Reproduce verbatim the lines of data from the line containing "at (265, 149)." through the line containing "What do you", both included.

● Provided entries
· · ·

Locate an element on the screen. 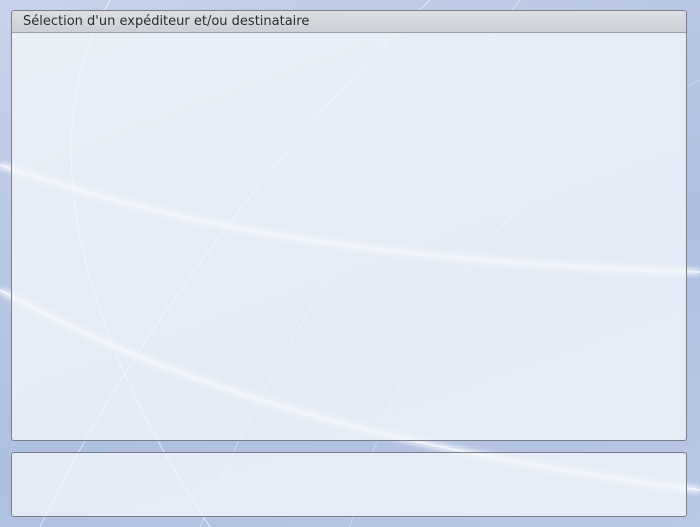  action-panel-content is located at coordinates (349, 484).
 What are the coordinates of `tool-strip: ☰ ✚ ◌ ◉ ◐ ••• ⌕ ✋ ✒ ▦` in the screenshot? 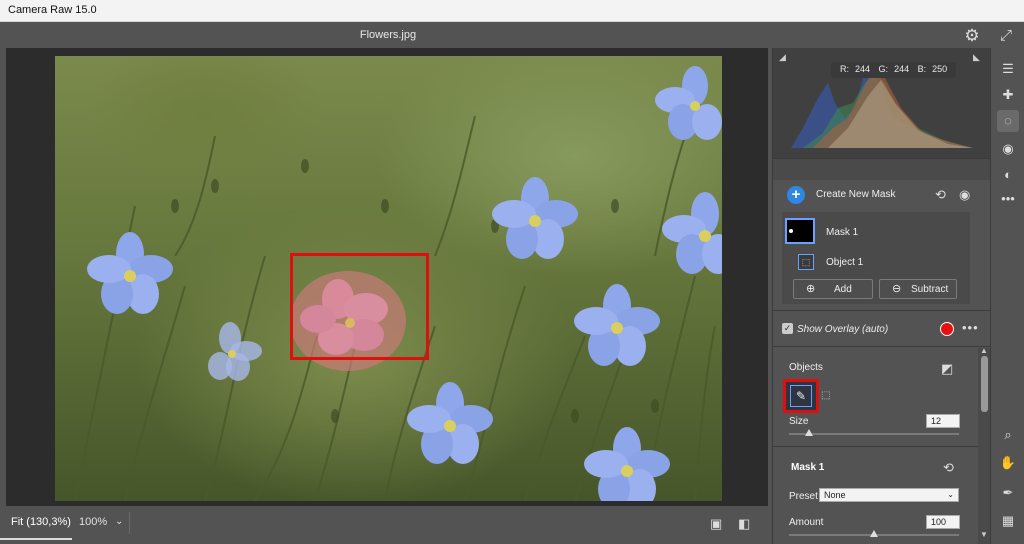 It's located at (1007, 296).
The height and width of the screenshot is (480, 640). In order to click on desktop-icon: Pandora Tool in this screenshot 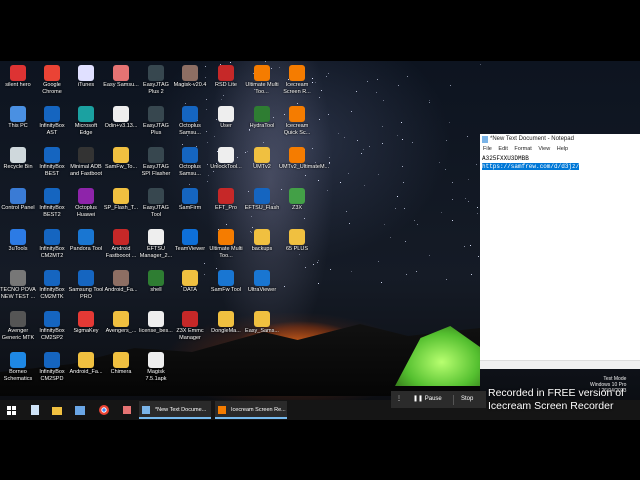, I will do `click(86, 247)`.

· · ·

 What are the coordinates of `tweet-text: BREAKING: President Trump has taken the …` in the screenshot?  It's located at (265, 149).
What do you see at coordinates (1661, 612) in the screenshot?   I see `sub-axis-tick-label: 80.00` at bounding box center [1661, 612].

· · ·

● Output for this task
 What are the coordinates of `tweet-text: BREAKING: President Trump has taken the …` in the screenshot?  It's located at (265, 149).
What do you see at coordinates (1661, 612) in the screenshot?   I see `sub-axis-tick-label: 80.00` at bounding box center [1661, 612].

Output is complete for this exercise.